Copy the malaria parasite detection abstract below word for word, from start to finish.

Study text
○ ○ ○
Background: Manual microscopic examination remains the golden standard for malaria diagnosis. However, it is cumbersome and requires the experience of pathologists for accurate diagnosis. The shear workload and challenges involved in manual microscopy drives for alternative computer-aided diagnosis techniques. While the importance of computer-aided diagnosis is increasing at an enormous pace fostered by the advancement of deep learning algorithms, there are still challenges. Existing state-of-the-art (SOTA) deep learning-based object detection models suffer from effectively detecting small objects which are less represented on benchmark datasets and are affected by the loss of detailed spatial information due to in-network feature map downscaling. The problem even becomes harder when the input image is high resolution. This is due to the fact that existing SOTA models will not directly process high-resolution images limited by their low-resolution network input size.
Methods: In this study, an effective and robust tile-based image processing approach was proposed to enhance malaria parasite detection performance of SOTA object detection models. Three YOLOV4 based object detectors were adopted considering their detection speed and accuracy. The proposed detection models were developed by using tiles generated from 1,780 high-resolution P. falciparum-infected thick smear microscopic images. External validation was performed to verify the detection accuracy and generalization ability of the proposed models on three datasets acquired from a different domain.
○ ○ ○
Information

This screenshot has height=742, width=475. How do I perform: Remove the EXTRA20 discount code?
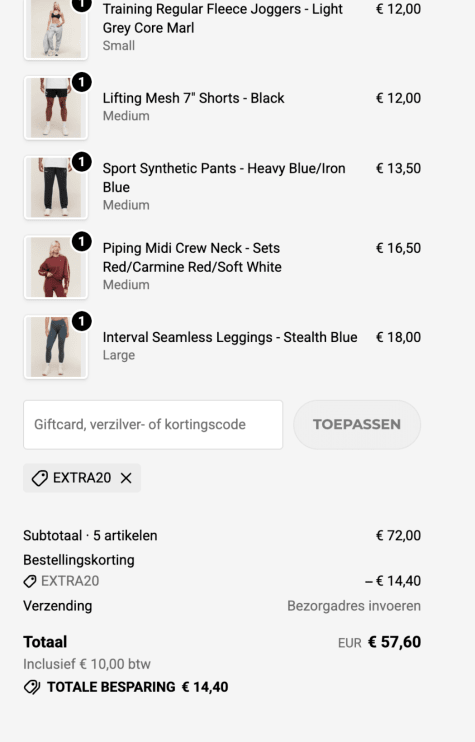click(x=126, y=478)
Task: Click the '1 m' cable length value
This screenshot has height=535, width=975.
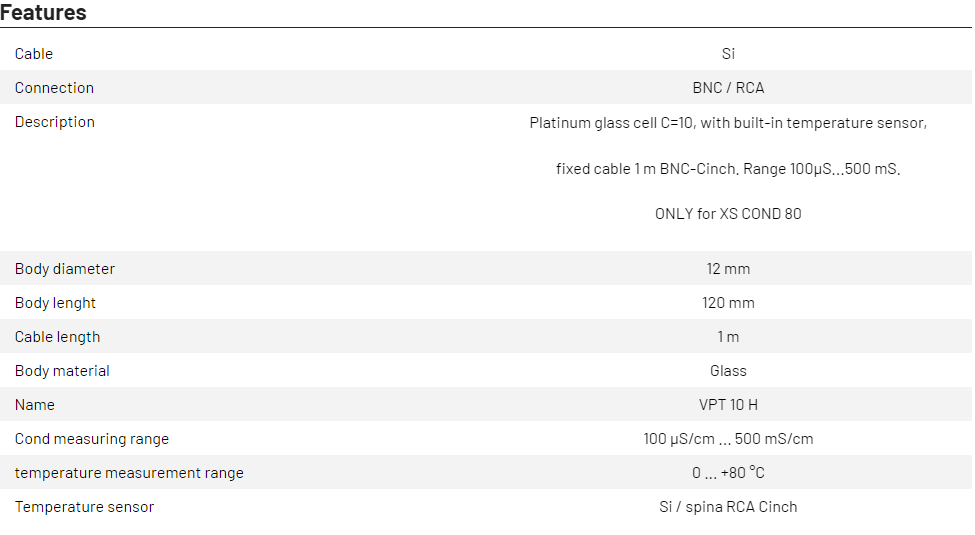Action: (728, 337)
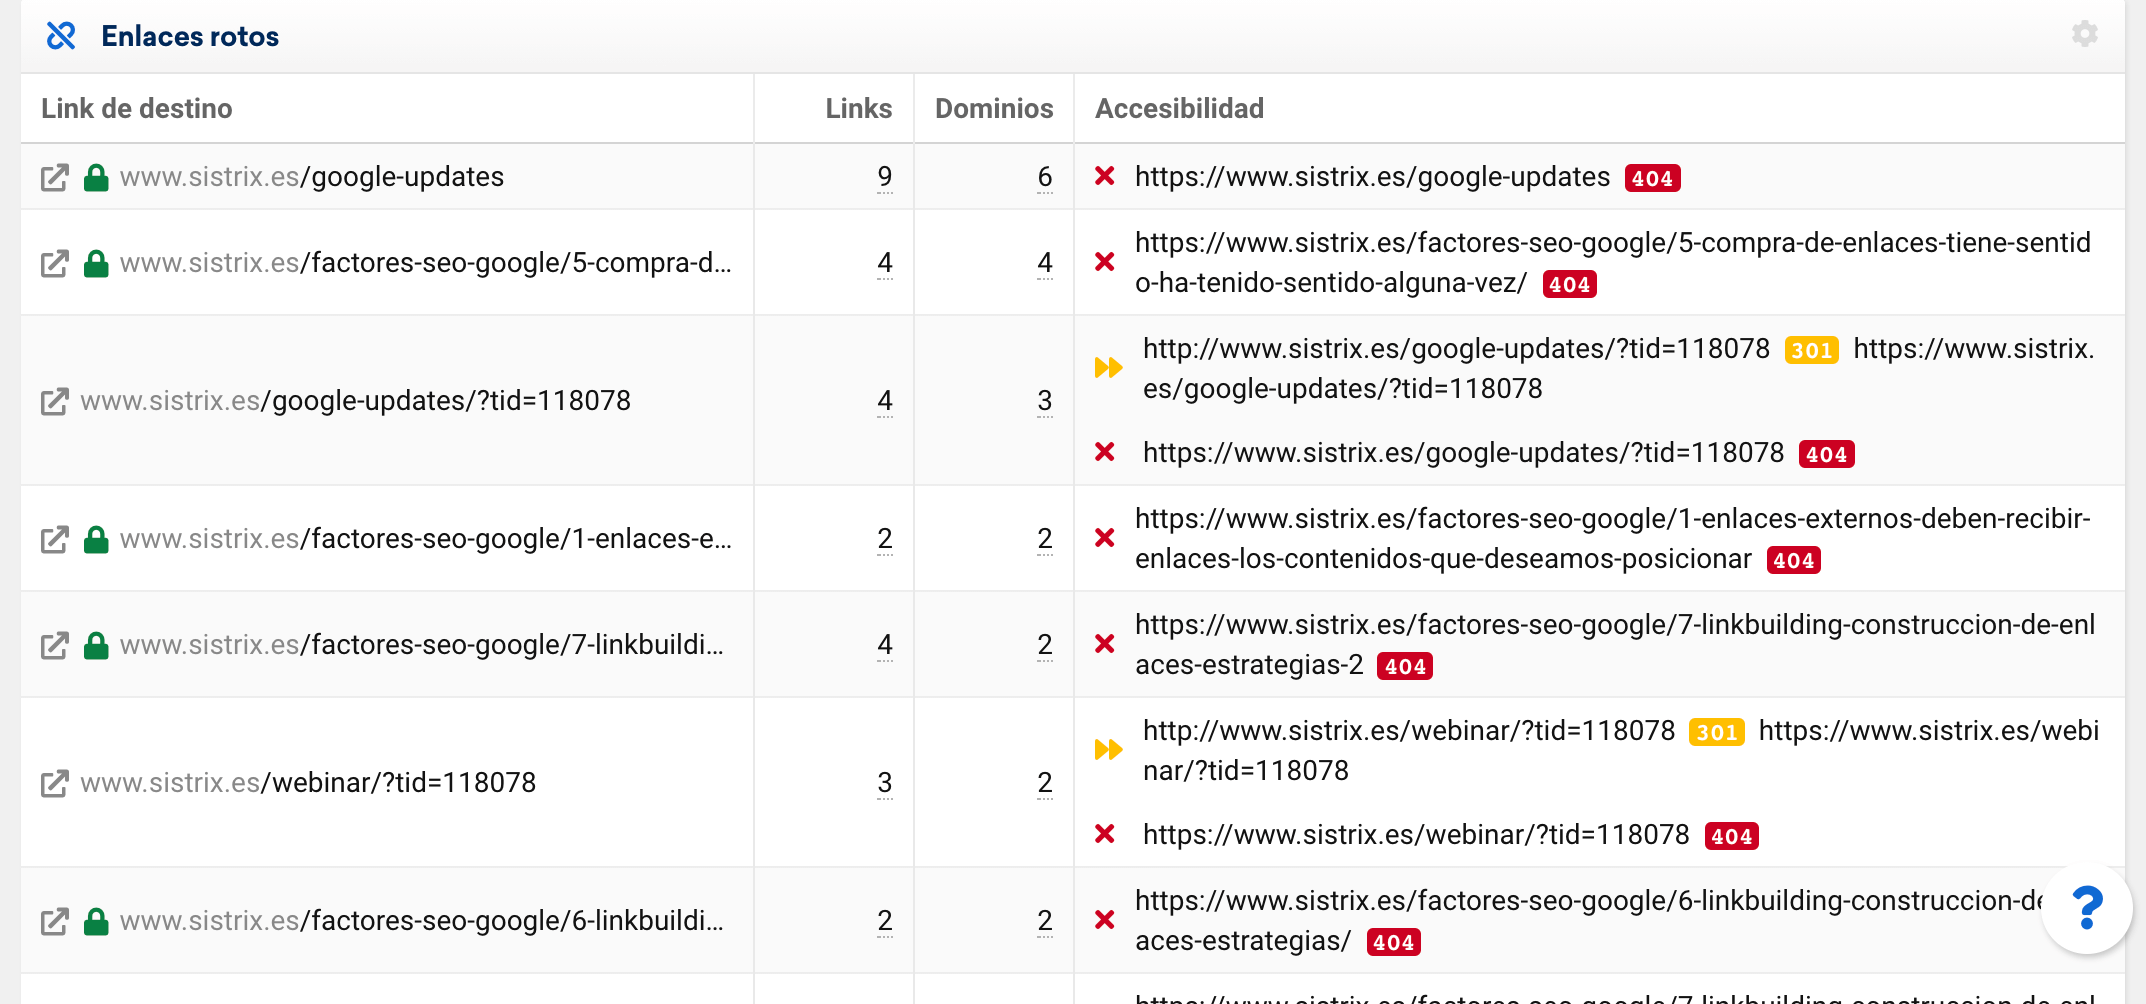2146x1004 pixels.
Task: Click the Accesibilidad column header
Action: tap(1179, 108)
○ ○ ○
Completed exercise
Background: Manual microscopic examination remains the golden standard for malaria diagnosis. However, it is cumbersome and requires the experience of pathologists for accurate diagnosis. The shear workload and challenges involved in manual microscopy drives for alternative computer-aided diagnosis techniques. While the importance of computer-aided diagnosis is increasing at an enormous pace fostered by the advancement of deep learning algorithms, there are still challenges. Existing state-of-the-art (SOTA) deep learning-based object detection models suffer from effectively detecting small objects which are less represented on benchmark datasets and are affected by the loss of detailed spatial information due to in-network feature map downscaling. The problem even becomes harder when the input image is high resolution. This is due to the fact that existing SOTA models will not directly process high-resolution images limited by their low-resolution network input size.
Methods: In this study, an effective and robust tile-based image processing approach was proposed to enhance malaria parasite detection performance of SOTA object detection models. Three YOLOV4 based object detectors were adopted considering their detection speed and accuracy. The proposed detection models were developed by using tiles generated from 1,780 high-resolution P. falciparum-infected thick smear microscopic images. External validation was performed to verify the detection accuracy and generalization ability of the proposed models on three datasets acquired from a different domain.